修士論文を書かなければいけないのに、ふとしたことからNetflixを開き、手塚治虫と浦沢直樹の「PLUTO」を観だしてしまった。しかもこれが非常に面白いというか、生成AIもなかった時代の人がこんな話が作れるのか、と思うくらいで、これは絶対観た方が良いと思う。

ロボットと人間が共生している時代の話なのだが、元々はロボットは人間の召使として開発されてきた名残のようなものもあり、今ではロボットにも人権を認めているような状況である。とはいえロボットは人間に危害を加えてはいけないなどといった国際的な法律もあり、また基本的にロボットは主人の言うことは聞かなければいけない、というような仕組みでもある。

ロボットのプログラム自体が変わっているわけではないのに、ロボットたちがそれぞれ少しずつ人間の感情のようなものが分かり始めていくという過程の描写には、非常にリアリティがあり、もし人工知能に感情や意志のようなものが芽生えていくとするなら、こんな感じかもなと思わせるようなものであった。

この時代ではロボットの完成度はどんどん高まってきており、見た目では人間と区別できないほどで、ロボット同士で家族を持って子どももいたりする。そんな中で家族に対する愛情のようなものや、ロボットを破壊する人間への憎悪を覚えたりすることが起きるようになり、自らに与えられた使命や、人間との関係に煩悶するロボットの姿が描かれている。

私たちの暮らしている現在でも、生成AIの発展など機械学習、人工知能のようなものの存在感は非常に増しているように感じられるが、まだ生成AI、ChatGPTなんかが憎しみを持ったり、愛情を感じたりするといった段階は程遠いように感じられる。それはなぜなのかと考えると、やはり、これらには身体がないからだろう。PLUTOにおけるゲジヒトやアトムのように、身体を持ち、様々なものに触れたり、人間や生き物と生活を共にしたりする中でこそ、自分というものを感知できるようになりそうだし、他者というものを認識したりできるような気がする。そして自分という身体の有限性がわかれば、つまり破壊されれば自分も死んでしまうということがわかった上で、共に過ごす他者も同じようにいつかは死んでしまうという運命を共にしていると感じられるからこそ、愛情や、悲しみや、ひいては憎しみのような感情が生まれてくるのではないかと感じられた。こういったことについて考えることは、そもそも私たち人間がどのような契機から自分を認識し、他者を認識し、自分と他者が共通して持つ有限性、同じ運命を共にするという人類としての意識を持つのか、といったことを知ることにも繋がっているのだろう。
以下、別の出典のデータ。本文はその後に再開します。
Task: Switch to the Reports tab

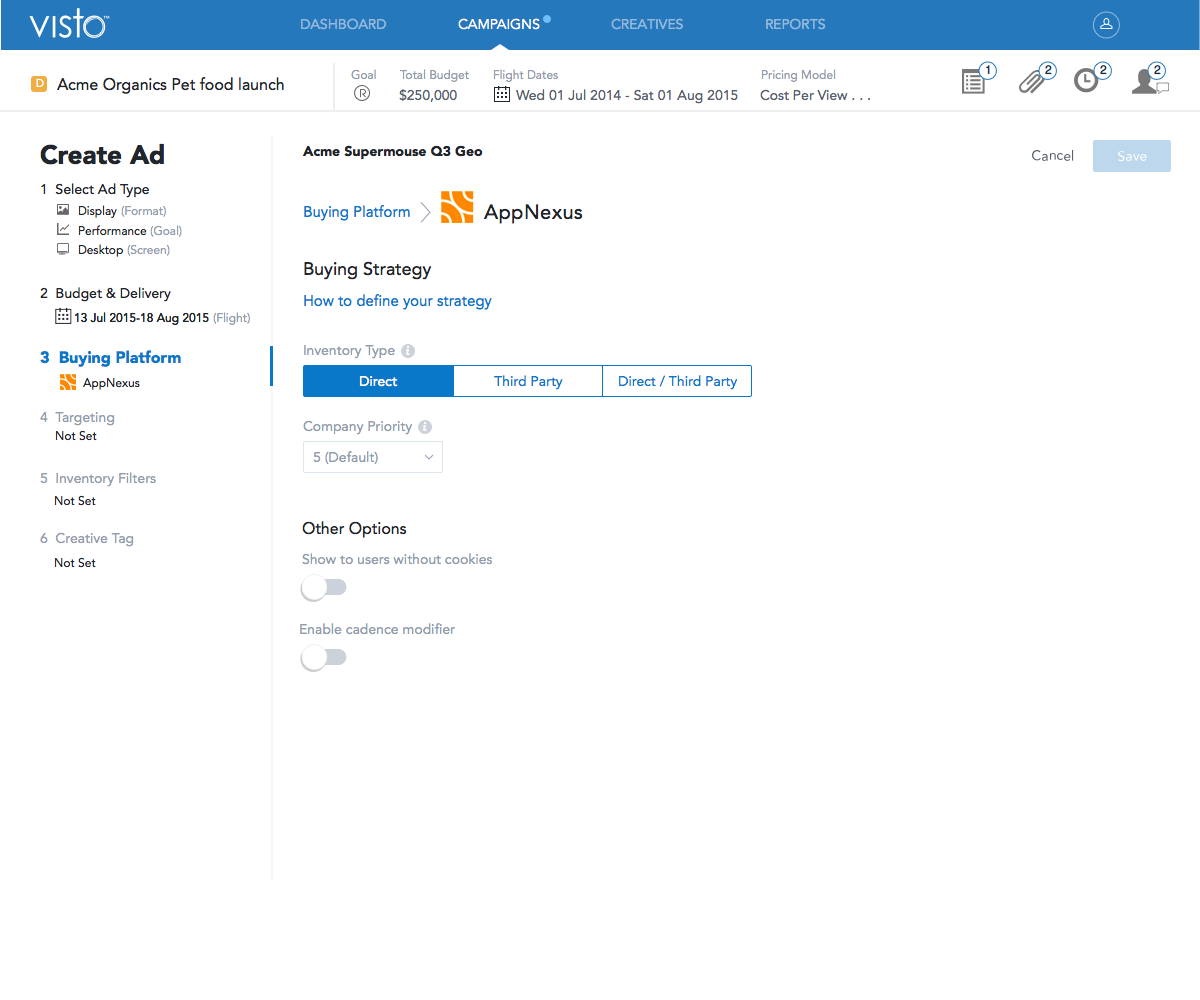Action: 795,24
また一方で考えたことは、例えば生成AIでは言語によるインプットしかないのであるが、人間における様々な感情は、様々な媒質によって受け取ったインプットが混じりあうことでできているのではないか、ということである。光による視覚の刺激や、涙を流すときのしょっぱいような感覚、血流が早くなった時の体温や脈拍の振動、そうしたものから得られる多種多様なインプットが、私の脳というプラットフォーム内で出会い、混ぜこぜに処理されたものが私の心なのではないか。感情というものは、感覚のスープのようなものではないか、と感じられるような気がした。そう考えると、人工知能も彼らのように生活する中で、様々なセンサーを通じてインプットを受け取るようにならないと我々の思う感情的なものは生まれえないのではないだろうか。様々なセンサーから得られた刺激を独立に処理するのではなく、混ぜこぜにして処理できるようなもの、別々のインプットが互いに影響を与え合うようなロボットが作れたら、そこに感情が生まれるかもしれないと、夢想したのだった。